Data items
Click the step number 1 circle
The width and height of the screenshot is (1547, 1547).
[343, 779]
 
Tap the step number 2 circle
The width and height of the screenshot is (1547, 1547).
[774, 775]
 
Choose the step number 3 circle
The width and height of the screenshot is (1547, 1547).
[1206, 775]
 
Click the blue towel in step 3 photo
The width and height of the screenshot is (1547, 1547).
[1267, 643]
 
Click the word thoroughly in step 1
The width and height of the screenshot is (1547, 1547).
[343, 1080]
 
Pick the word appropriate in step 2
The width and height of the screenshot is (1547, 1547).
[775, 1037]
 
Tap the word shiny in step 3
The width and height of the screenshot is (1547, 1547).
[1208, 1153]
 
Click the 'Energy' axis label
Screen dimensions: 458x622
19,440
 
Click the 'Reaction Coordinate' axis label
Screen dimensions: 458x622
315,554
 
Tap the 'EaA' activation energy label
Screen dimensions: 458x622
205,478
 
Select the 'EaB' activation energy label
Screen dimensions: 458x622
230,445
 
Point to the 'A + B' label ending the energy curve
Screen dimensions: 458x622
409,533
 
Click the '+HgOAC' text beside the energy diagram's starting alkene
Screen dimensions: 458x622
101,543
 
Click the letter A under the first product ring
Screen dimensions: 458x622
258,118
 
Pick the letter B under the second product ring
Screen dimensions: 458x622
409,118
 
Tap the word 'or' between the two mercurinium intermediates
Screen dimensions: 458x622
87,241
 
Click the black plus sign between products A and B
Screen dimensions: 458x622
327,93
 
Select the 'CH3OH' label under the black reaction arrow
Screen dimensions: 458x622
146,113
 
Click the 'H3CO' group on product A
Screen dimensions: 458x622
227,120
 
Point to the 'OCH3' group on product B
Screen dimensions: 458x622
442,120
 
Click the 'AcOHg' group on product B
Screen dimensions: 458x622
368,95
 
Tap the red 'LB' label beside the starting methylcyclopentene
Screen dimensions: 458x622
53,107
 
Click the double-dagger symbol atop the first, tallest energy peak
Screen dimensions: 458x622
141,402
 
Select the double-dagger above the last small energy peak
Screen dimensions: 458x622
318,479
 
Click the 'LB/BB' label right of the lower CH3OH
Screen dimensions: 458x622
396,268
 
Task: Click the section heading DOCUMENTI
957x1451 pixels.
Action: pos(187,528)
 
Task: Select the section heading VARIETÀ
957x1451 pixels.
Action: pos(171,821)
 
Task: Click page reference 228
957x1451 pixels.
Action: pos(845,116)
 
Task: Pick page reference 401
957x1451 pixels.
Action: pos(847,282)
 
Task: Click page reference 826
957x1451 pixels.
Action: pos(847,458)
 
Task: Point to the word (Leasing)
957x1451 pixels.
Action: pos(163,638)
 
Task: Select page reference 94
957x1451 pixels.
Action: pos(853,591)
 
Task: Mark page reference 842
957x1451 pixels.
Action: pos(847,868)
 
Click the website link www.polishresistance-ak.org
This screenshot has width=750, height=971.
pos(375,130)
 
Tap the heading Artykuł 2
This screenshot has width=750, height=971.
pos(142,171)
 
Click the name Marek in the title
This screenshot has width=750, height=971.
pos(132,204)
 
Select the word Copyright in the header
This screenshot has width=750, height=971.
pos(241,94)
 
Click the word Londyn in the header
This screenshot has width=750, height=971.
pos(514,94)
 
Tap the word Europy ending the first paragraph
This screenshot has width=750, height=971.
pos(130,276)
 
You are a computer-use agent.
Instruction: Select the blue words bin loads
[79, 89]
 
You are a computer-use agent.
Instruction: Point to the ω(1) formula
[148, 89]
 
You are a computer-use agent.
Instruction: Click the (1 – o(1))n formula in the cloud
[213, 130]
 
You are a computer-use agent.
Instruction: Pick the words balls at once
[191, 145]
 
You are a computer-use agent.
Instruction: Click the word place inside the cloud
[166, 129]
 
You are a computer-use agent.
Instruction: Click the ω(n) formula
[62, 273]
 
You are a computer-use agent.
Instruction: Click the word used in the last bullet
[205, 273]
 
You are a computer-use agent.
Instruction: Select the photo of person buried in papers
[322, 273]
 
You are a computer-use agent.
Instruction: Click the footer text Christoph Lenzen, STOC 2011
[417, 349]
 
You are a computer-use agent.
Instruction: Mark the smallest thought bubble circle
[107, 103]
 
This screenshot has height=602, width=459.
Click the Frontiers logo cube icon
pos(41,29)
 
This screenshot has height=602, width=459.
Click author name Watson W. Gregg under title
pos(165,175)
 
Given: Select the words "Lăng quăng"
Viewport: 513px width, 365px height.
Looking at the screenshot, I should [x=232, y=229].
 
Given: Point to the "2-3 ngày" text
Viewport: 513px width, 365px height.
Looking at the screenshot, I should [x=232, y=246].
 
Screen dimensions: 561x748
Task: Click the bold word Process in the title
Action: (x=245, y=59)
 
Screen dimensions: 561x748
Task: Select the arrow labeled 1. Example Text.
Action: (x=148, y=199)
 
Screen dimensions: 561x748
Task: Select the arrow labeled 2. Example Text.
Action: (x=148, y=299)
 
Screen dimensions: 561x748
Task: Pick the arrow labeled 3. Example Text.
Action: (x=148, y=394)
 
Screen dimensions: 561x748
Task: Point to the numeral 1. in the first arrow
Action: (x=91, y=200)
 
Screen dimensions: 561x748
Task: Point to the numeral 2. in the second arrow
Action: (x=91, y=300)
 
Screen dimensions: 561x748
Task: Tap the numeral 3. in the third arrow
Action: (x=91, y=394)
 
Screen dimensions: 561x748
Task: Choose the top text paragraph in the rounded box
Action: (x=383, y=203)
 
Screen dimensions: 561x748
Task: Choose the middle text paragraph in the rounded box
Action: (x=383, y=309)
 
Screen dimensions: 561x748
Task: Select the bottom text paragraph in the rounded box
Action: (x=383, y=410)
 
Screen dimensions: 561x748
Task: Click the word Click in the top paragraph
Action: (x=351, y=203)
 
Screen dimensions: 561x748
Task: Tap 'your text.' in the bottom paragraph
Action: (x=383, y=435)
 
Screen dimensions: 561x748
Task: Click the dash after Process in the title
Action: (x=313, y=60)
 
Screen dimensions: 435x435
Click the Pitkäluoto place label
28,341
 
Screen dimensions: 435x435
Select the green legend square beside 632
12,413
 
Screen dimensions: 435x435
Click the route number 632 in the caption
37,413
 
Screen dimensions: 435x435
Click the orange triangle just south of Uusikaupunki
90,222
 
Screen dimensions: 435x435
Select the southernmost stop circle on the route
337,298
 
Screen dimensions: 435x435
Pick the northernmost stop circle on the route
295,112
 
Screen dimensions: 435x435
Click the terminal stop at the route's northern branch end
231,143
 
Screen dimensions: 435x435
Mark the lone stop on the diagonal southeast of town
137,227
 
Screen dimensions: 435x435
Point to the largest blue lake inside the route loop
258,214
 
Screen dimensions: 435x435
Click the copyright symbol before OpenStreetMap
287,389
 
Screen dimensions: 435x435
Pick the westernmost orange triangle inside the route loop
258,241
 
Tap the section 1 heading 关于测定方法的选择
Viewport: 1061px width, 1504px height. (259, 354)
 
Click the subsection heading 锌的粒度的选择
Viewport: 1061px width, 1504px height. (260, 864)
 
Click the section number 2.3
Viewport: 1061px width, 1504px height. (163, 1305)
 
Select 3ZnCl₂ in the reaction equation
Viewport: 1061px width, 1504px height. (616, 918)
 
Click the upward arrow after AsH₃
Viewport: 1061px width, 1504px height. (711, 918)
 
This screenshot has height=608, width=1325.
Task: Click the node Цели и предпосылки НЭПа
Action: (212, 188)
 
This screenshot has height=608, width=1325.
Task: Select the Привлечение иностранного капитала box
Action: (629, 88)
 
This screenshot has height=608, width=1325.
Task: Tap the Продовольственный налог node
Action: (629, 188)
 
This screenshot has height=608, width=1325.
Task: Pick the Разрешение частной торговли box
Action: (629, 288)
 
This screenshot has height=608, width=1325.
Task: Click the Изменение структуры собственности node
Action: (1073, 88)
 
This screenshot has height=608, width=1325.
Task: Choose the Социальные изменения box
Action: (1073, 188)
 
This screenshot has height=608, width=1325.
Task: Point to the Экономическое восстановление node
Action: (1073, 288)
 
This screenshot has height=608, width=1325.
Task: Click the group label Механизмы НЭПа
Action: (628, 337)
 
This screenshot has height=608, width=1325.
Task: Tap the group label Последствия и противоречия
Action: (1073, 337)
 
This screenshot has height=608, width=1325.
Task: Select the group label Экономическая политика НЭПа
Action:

== Problem requirements ==
Rescale the answer coordinates in the lines between the one holding "Click the 'LB/BB'" and the one holding "Action: pos(847,458)", inclusive, by multiplying each by 2.45 and rounding to whole numbers with halves rounded up. Rewrite all of those lines in full, leaving every other line and number unchanged.

== Solution ==
Click the 'LB/BB' label right of the lower CH3OH
Screen dimensions: 458x622
970,657
 
Task: Click the section heading DOCUMENTI
957x1451 pixels.
Action: pos(458,1294)
 
Task: Select the section heading VARIETÀ
957x1451 pixels.
Action: pos(419,2011)
 
Task: Click page reference 228
957x1451 pixels.
Action: pos(2070,284)
 
Task: Pick page reference 401
957x1451 pixels.
Action: pos(2075,691)
 
Task: Click page reference 826
957x1451 pixels.
Action: pos(2075,1122)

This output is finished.